Um nacional-revolucionário esquecido 

Quando José Miguel Júdice era um jovem radical e revolucionário, repugnava-lhe a simples ideia de colaboração com as forças das direitas contra-revolucionárias. Para ele, um nacional-revolucionário, puro e duro, não podia alinhar nessas misturas, ainda que por conveniência táctica ou estratégica.
Por isso quanto Rodrigo Emílio publicou na "Política" um seu artigo sobre a "Proto-História da Guerra Civil Espanhola", em que punha certo entusiasmo na lógica frentista do Alzamiento, em que tinha participado gente de todas as famílias políticas das direitas, o José Miguel tratou logo de chamá-lo à razão.
Eis aqui o artigo da polémica, do fogoso nacional-revolucionário José Miguel Júdice.

A PROPÓSITO DE «PROTO-HISTÓRIA DA GUERRA DE ESPANHA»
Meu caro Rodrigo Emílio:
Mal o conhecendo pessoalmente, tenho porém por si uma consideração elevada. Pelas suas posições nacionais e pelo seu valor intelectual indiscutível. Por isso esta carta, que noutras condições não escreveria, substituindo-a por um artigo impessoal.
E escrevo porque não tenho dúvidas sobre as vantagens de nos debruçarmos criticamente sobre os textos de pessoas com as quais ideologicamente temos muitos pontos de contacto.
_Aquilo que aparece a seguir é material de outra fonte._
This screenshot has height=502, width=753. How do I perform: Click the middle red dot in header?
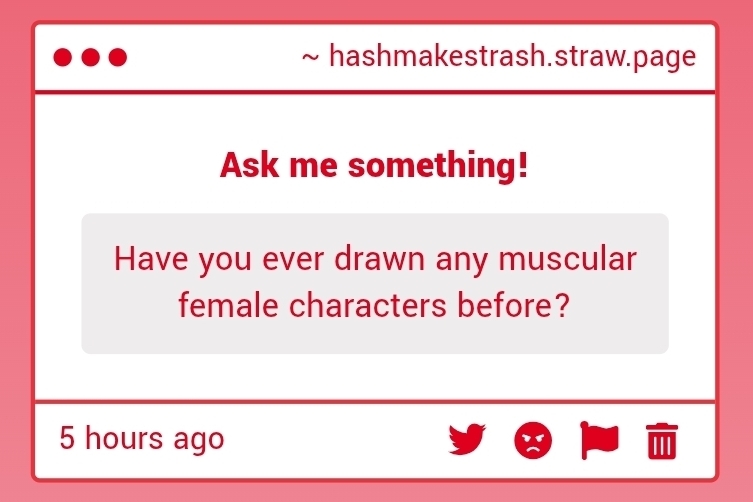point(90,57)
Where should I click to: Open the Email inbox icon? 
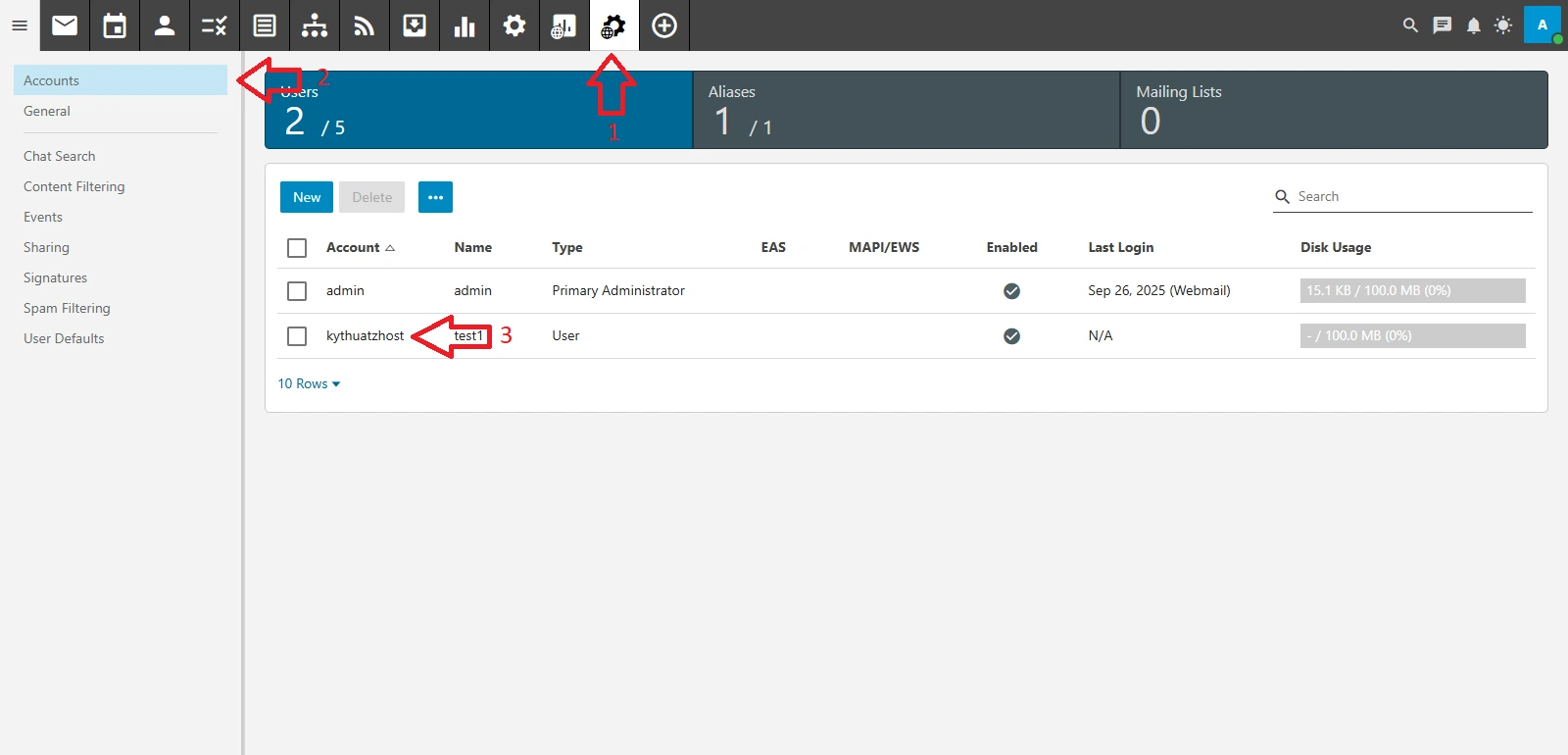(x=65, y=25)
A intelectualidade marxista nisso — como em muitas outras coisas — está aí a revelar bem a importância do diálogo — que exige uma plataforma comum.
Vem isto a propósito de um artigo seu publicado na Política n.° 20-21 e intitulado «Proto-História da Guerra de Espanha». No que ele tem de descrição factual pouco há a dizer (a não ser que os conservadores quando foram derrotados pela Frente Popular em 1936 estavam no Poder por vias legais e por isso a «consternação total» a que chegaram não se deve a perderem as esperanças sobre a via eleitoralista de acesso ao poder — a Guerra Civil tem outras explicações).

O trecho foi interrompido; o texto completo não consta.